Впервые он слышал, чтобы она так говорила: он посмотрел на нее, встревожась.
— Разве в мире может быть что-то чрезмерное?
— Мне кажется, — сказала она, — что в подобной безмятежности есть что-то горькое для нас…
Он слушал ее с тревогой, спрашивая себя, не возвращается ли старая мука, и удивляясь тому, что она речет устами Ариадны… Но он попытался возразить ей.
— Может быть, просто этот пейзаж самодостаточен, — сказал он. — И все же в нем нет ничего враждебного, замкнутого, он не утаивает ничего своего. В нем заключено совершенное обладание… Им можно обладать целиком…
Она обратила к нему изменившиеся глаза — их пламя сияло в сумерках, как рыжеватый самоцвет.
— Вы думаете? — спросила она с внезапным волнением. — Вы думаете?..
Она бросила ему этот вопрос, как крик о помощи. И он уже больше не видел чистых холодных линий горизонта и полотен синей ночи, повисших на них. Он больше не видел большого желтого облака, расплющившегося о гору, словно желая войти в нее. Его глаза не отрывались от глаз Ариадны, от ее острого взгляда, что заставил его повернуть голову и дрожал в нем, как зов… Чего хотел от него этот взгляд? Куда он так звал его? Куда?.. Не к тому ли самому обладанию, в котором она сомневалась?.. Но это обладание, действительно, не было, никогда не будет совершенным. Этот взгляд, этот теплый пламенеющий свет не звал его к ясно обозначенной цели, к определенному благу, которое можно схватить одновременно с плотью, — он звал к тому, что было вне плоти, вне самой личности и, возможно, было неуловимо. Он звал к безграничному обладанию, из которого рождалась тоска, не объяснимая лишь грубой дерзостью желания, бешенством объятий или невозможностью слияния тел. Он звал к тому, что забирало у души всю ее энергию, все ее силы! Ариадна была права, что сомневалась: полное обладание было миражом; всякое обладание призывало другое; и всегда, помимо него, было что-то еще, чем нужно было овладеть. Ибо желание не было направлено на нечто ясно очерченное, где можно остановиться и сказать: мы пришли… Вот и мы!.. Куда же шел этот взгляд?.. Куда? Ах, он шел к бездне, где свет слепит так же, как тьма, так что непонятно, тьма это или свет, но все же взгляду открывается более глубокое пространство, где ты еще не был, которое зовет. Зовет к чему-то, за пределы чего всегда хотелось уйти. Зовет к чему-то необъяснимому и грандиозному, вне чего есть только смерть.
Симон испугался, вступив в мир, где у чувств больше нет названий.

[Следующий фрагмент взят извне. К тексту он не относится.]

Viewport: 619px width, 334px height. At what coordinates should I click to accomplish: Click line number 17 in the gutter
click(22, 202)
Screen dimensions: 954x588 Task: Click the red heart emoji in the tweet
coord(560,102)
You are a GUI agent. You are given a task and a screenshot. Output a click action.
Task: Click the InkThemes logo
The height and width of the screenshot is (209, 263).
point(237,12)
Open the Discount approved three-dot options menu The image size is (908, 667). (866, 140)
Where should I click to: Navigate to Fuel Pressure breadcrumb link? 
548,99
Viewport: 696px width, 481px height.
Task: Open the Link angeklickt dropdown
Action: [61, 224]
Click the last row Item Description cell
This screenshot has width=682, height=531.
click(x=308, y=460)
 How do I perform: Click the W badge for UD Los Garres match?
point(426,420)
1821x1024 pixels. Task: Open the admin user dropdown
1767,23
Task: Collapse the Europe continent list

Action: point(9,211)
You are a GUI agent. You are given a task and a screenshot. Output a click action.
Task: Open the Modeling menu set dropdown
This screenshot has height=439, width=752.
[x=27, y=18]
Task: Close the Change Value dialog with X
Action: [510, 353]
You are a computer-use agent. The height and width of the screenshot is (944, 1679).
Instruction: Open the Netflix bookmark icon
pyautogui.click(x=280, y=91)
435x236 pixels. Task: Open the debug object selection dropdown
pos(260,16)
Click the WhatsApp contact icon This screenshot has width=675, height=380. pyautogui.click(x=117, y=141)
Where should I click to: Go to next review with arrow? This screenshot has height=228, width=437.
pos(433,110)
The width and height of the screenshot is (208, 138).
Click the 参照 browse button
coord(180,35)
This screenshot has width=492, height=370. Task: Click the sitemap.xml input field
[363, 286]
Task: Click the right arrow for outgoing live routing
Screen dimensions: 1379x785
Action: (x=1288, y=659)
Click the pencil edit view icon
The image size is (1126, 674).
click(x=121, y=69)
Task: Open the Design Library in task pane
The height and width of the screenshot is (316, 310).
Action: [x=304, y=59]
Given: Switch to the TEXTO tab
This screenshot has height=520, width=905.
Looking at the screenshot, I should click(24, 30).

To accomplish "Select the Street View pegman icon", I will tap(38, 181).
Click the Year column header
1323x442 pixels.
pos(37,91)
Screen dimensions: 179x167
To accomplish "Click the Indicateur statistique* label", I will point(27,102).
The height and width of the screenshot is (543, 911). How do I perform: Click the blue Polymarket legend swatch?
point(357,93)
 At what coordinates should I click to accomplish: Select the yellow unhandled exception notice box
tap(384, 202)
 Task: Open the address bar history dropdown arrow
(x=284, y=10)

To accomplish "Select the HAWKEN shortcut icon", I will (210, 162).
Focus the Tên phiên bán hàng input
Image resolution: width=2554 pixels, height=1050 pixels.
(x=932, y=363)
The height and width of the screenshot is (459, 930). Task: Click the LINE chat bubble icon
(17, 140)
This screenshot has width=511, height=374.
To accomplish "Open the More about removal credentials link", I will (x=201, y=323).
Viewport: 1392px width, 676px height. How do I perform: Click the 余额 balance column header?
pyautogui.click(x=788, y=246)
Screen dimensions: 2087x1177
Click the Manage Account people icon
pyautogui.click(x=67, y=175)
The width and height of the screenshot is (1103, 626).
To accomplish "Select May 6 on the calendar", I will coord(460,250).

Тогда он понял, что только что опытным путем обрел истину, которую уже слышал от другого — и этот другой был из Обрыва Арменаз: это был Пондорж. Оказалось, что жизнь вознесла Симона на уровень идеи, которую Пондоржу нравилось повторять и которую он до сих пор постигал только умом: «Обладание нам не было дано…» Он вспоминал эту фразу, интонацию Пондоржа; он вспоминал тот день, когда Пондорж говорил им о самовозобновлении как об условии, присущем жизни. «То, чем обладаешь, может умереть от самого этого обладания…» Ах, как он это сказал, и как это было четко, метко, и сколько все же потребовалось времени, чтобы это понять! «Снова начать работу и не устроиться в законченном доме, но начать строить рядом с ним…» Он и это сказал, или Симон сам придумал? Или же это сказал Жером? Не говорили ли они все одно и то же? Не сговорились ли они все, чтобы отказать ему в обладании, чтобы заставить его уйти, освободить место?